Camille Laurin’s other revolution

In this anniversary period of the father of Bill 101 and its linguistic revolution, I allow myself to relate another innovative revolution little known to Quebec society. Everyone remembers the “maple spring of 2012” and the demonstrations for the tuition freeze, but no one remembers the pro-student revolution or the student spring of Camille Laurin, in 1982, 30 years earlier. Let us recall the main lines of this historical upheaval.

Posted yesterday at 5:00 p.m.

Jean Baillargeon

Jean Baillargeon
Ex-student leader, consultant in communication and strategic analysis

As Minister of Education, Camille Laurin forever changed the balance of power within our educational institutions. At the time, students were taken hostage by repeated strikes or by arbitrary decisions, as much on the part of far-left groups as teachers’ unions or CEGEP and university directors, who denied year after year the representativeness of student associations. This pro-student revolution allowed the recognition in a law (Law 32) of student democracy, as well as an official status for student associations in universities and CEGEPs, while ensuring funding at source (automatic dues- non-mandatory), but also representation in the decision-making bodies of post-secondary institutions in Quebec.

Without this revolution, could the student associations have mobilized so many students over such a long period during the “maple spring” of 2012? I don’t have an answer, but the financial and democratic stability of the student associations was a key to their mobilization success.

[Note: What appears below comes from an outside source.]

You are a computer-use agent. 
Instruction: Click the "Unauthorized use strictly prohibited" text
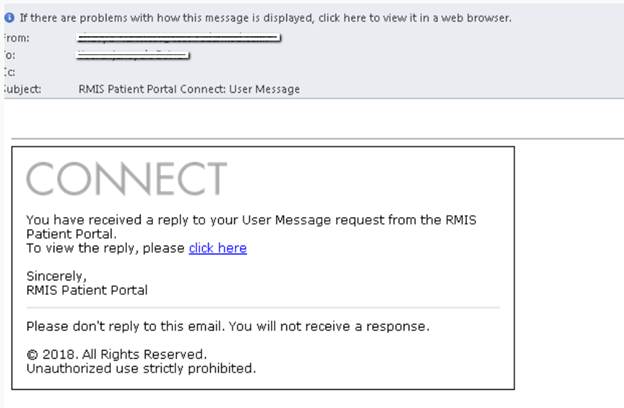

Of course, Law 32 on the accreditation and financing of student associations is not perfect. At the time, as secretary general of the Regroupement des associations étudiantes universitaires du Québec (RAEU), I would have liked this law to provide more of a framework for students’ right to strike with a minimum quorum, for us to be able to assess professors and for this evaluation is made public, that the involvement of students in their living environment is recognized by the recognition of credits for participation, that student internships are remunerated. All of this, framed by a Student Community Services Center (CESC) and the establishment of non-compulsory community service (civil service) which would have been very useful, incidentally, during the first two years of the COVID-19.

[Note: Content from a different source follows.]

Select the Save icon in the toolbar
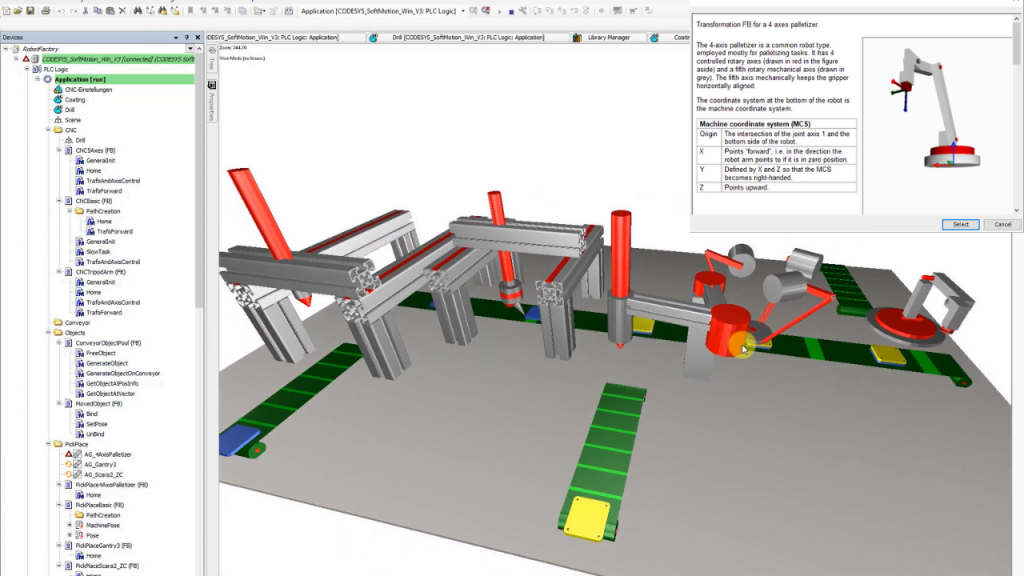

I hope that the other law 32 to “protect university academic freedom” which has just been tabled by the Minister of Higher Education will be adopted in order to prevent small groups from terrorizing and infiltrating, as in my time, student associations, thus taking students hostage through intimidation tactics, as was recently the case for the Political Science Student Association of UQAM.

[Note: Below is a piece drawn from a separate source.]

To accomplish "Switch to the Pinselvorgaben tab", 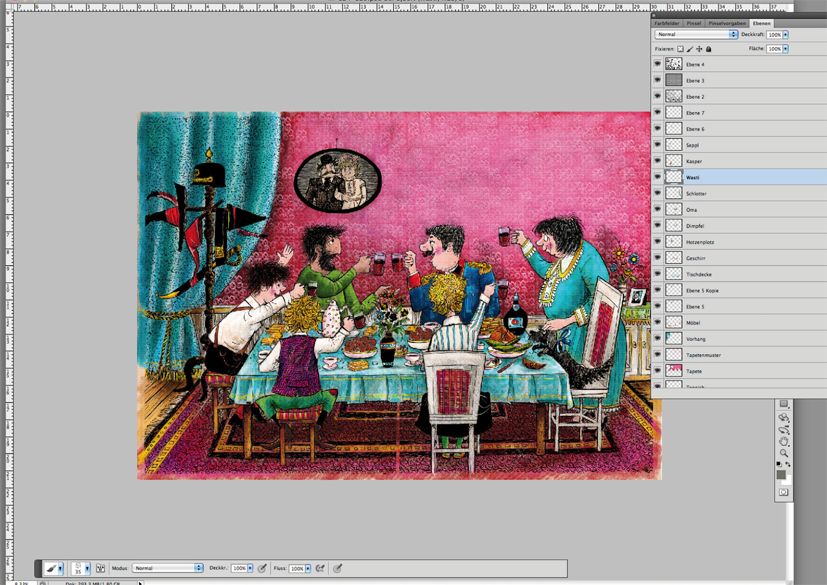I will click(x=727, y=23).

I thank Camille Laurin, who was able to resist in 1982 the opposition lobbies of the teachers’ unions and the administration of CEGEPs and universities, the extreme left groups that controlled the National Association of Quebec Students (ANEQ) and the Liberal Party at the time. This visionary of Bill 101 has also allowed student associations to become essential partners in our educational institutions for 40 years. A big step for student democracy and the democratic process, guarantor of our individual and collective rights. I have never been so proud to be from Quebec! To meditate in memory of a visionary who restored the pride of Quebecers as a nation!